Category: Self-publishing

An Introduction to EPUB

When I was writing code to add EPUB publishing to AD Book Builder, I found there wasn’t a lot of information online about the EPUB file format. In this article I’m sharing what I learned in the hope that it helps others.

Tools

Two tools helped me learn about the EPUB file format. Sigil is an EPUB book editor. Being able to open EPUB books and see their contents taught me a lot about the EPUB file format.

IDPF, the group that creates the EPUB specification, has a validator tool. Click the Choose File button to upload an EPUB book. Click the Validate button to see if your EPUB book has valid EPUB.

EPUB Overview

An EPUB book is basically a zip archive of a website. Each chapter of your book is a web page. Like a website an EPUB book can include CSS files to style the book, fonts, image files, audio files, and video files.

The Root of the Archive

The root of an EPUB archive has three items.

  • mimetype
  • META-INF folder
  • OEBPS folder

The mimetype File

The mimetype file identifies the book as being an EPUB book. It is a very short file.

application/epub+zip

Make sure you don’t press the Return key to create a new line.

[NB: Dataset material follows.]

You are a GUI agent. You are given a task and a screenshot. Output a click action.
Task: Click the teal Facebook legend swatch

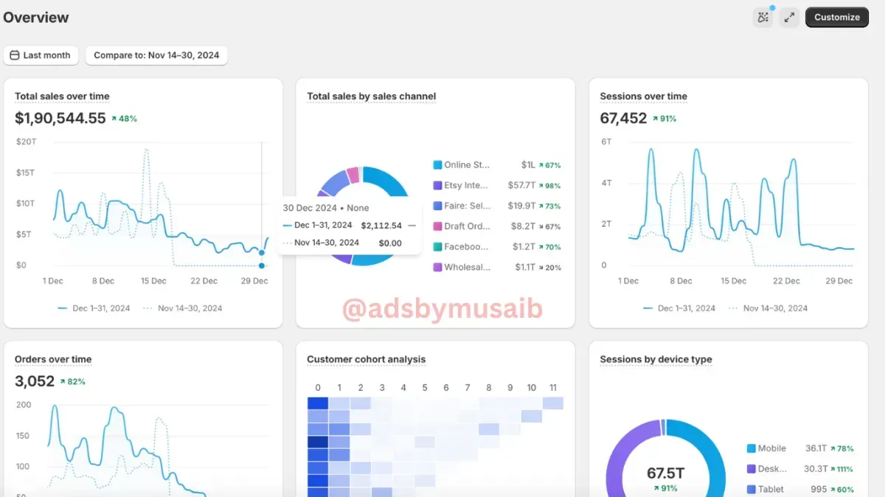pyautogui.click(x=437, y=247)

The mimetype file must be the first item in the EPUB archive. The file must be uncompressed.

META-INF Folder

The META-INF folder must have at least one file in it: the container file. The container file has the filename container.xml. The container file specifies where the book’s content (the OPF file) resides in the book’s EPUB archive. The following code shows a standard container file:

<?xml version="1.0" encoding="UTF-8"?>
    <container version="1.0"            
        xmlns="urn:oasis:names:tc:opendocument:xmlns:container">
        <rootfiles>
            <rootfile full-path="OEBPS/content.opf"
                media-type="application/oebps-package+xml" />
        </rootfiles>
    </container>

If you place the OPF file inside the OEBPS folder, you should be able to copy and paste the code into your own container file.

OEBPS Folder

Most of your book’s content resides in the OEBPS folder. Your book’s chapters reside in the OEBPS folder along with any additional files, such as image, audio, and video files.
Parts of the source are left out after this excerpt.